Shape-specific characterization of colorectal adenoma growth and transition to cancer with stochastic cell-based models

Abstract

Colorectal adenoma are precursor lesions on the pathway to cancer. Their removal in screening colonoscopies has markedly reduced rates of cancer incidence and death. Generic models of adenoma growth and transition to cancer can guide the implementation of screening strategies. But adenoma shape has rarely featured as a relevant risk factor. Against this backdrop we aim to demonstrate that shape influences growth dynamics and cancer risk. Stochastic cell-based models are applied to a data set of 197,347 Bavarian outpatients who had colonoscopies from 2006-2009, 50,649 patients were reported with adenoma and 296 patients had cancer. For multi-stage clonal expansion (MSCE) models with up to three initiating stages parameters were estimated by fits to data sets of all shapes combined, and of sessile (70% of all adenoma), peduncular (17%) and flat (13%) adenoma separately for both sexes. Pertinent features of adenoma growth present themselves in contrast to previous assumptions.
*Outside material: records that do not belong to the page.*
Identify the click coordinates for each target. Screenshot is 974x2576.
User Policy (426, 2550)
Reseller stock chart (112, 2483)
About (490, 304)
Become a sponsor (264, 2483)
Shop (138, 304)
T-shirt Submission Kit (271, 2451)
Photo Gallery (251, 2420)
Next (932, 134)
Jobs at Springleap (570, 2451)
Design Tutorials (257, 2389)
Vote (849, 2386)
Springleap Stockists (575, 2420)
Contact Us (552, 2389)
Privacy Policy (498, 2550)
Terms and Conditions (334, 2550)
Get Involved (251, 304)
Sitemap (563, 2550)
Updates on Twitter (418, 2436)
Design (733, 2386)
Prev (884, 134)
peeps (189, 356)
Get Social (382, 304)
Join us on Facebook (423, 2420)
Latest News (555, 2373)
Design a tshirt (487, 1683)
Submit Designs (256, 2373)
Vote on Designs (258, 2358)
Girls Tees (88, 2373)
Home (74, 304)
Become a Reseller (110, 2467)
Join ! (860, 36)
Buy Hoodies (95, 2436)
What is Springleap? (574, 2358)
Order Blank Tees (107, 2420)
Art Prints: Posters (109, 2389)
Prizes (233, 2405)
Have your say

Stem cells with initial molecular changes residing in early adenoma predominantly multiply within two-dimensional structures such as crypts. For these cells mutation and division rates decrease with age. The absolute number of initiated cells in an adenoma of size 1 cm is small around 103, related to all bulk cells they constitute a share of about 10-5. The notion of very few proliferating stem cells with age-decreasing division rates is supported by cell marker experiments. The probability for adenoma transiting to cancer increases with squared linear size and shows a shape dependence. Compared to peduncular and flat adenoma, it is twice as high for sessile adenoma of the same size. We present a simple mathematical expression for the hazard ratio of interval cancers which provides a mechanistic understanding of this important quality indicator. We conclude that adenoma shape deserves closer consideration in screening strategies and as risk factor for transition to cancer.